== The exercise ==
Pick out each line in the records below that contains the word "link", and copy those lines.

* * *

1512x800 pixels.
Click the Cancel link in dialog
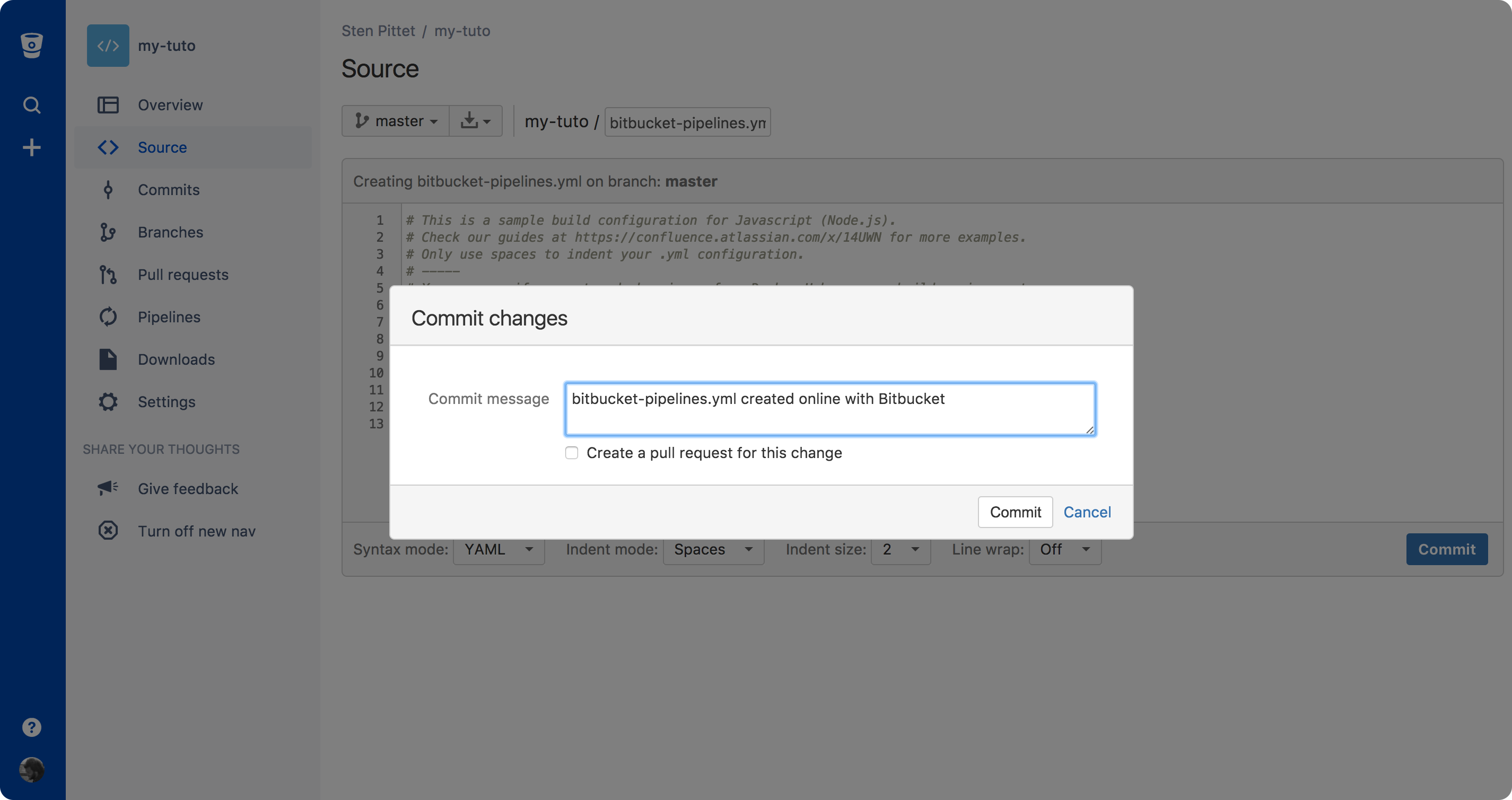[x=1087, y=511]
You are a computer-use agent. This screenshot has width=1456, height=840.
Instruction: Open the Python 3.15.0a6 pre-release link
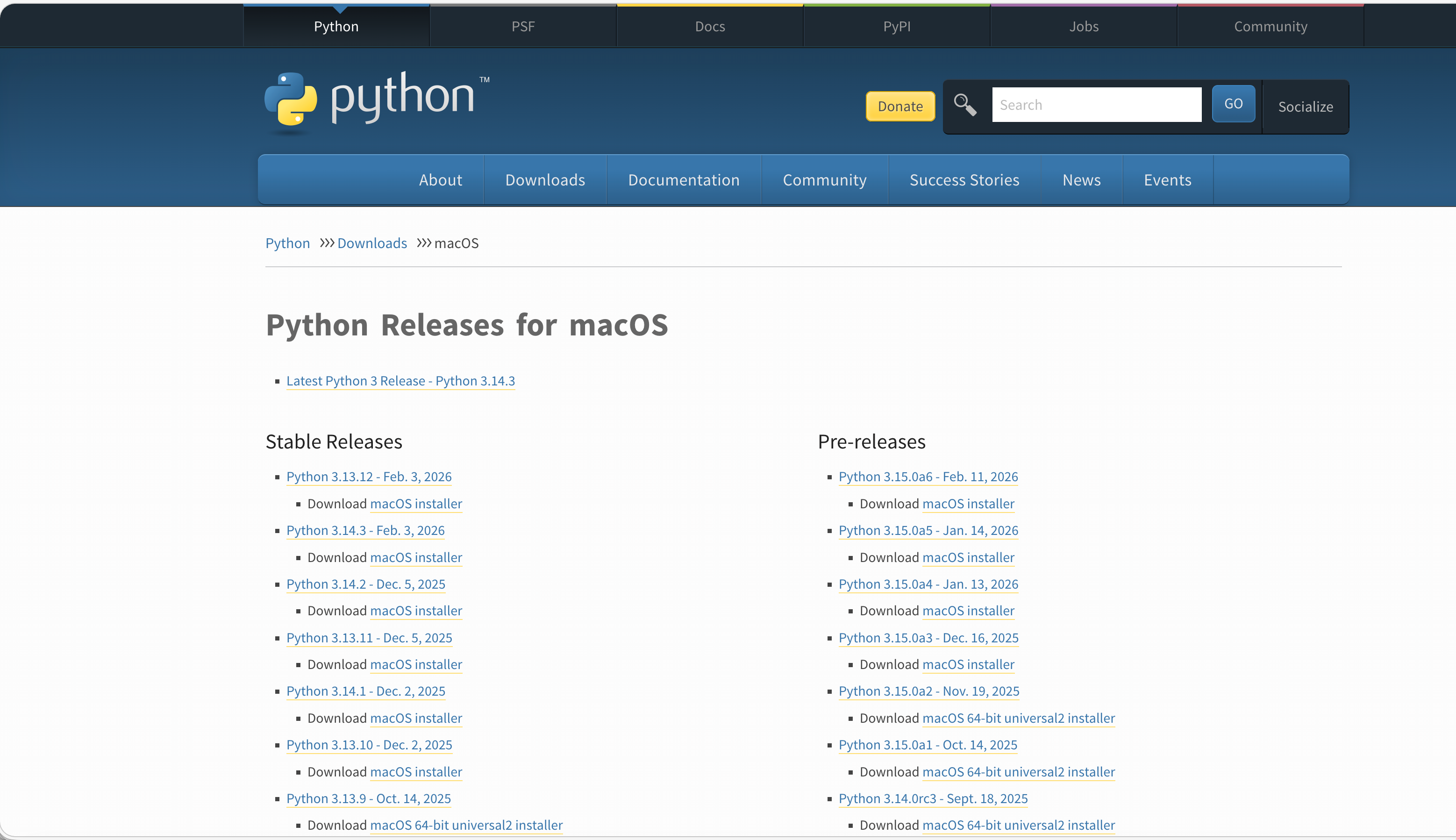[928, 477]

* * *

== Written reply ==
Click the Cancel link in dialog
Instruction: Open the Python 3.15.0a6 pre-release link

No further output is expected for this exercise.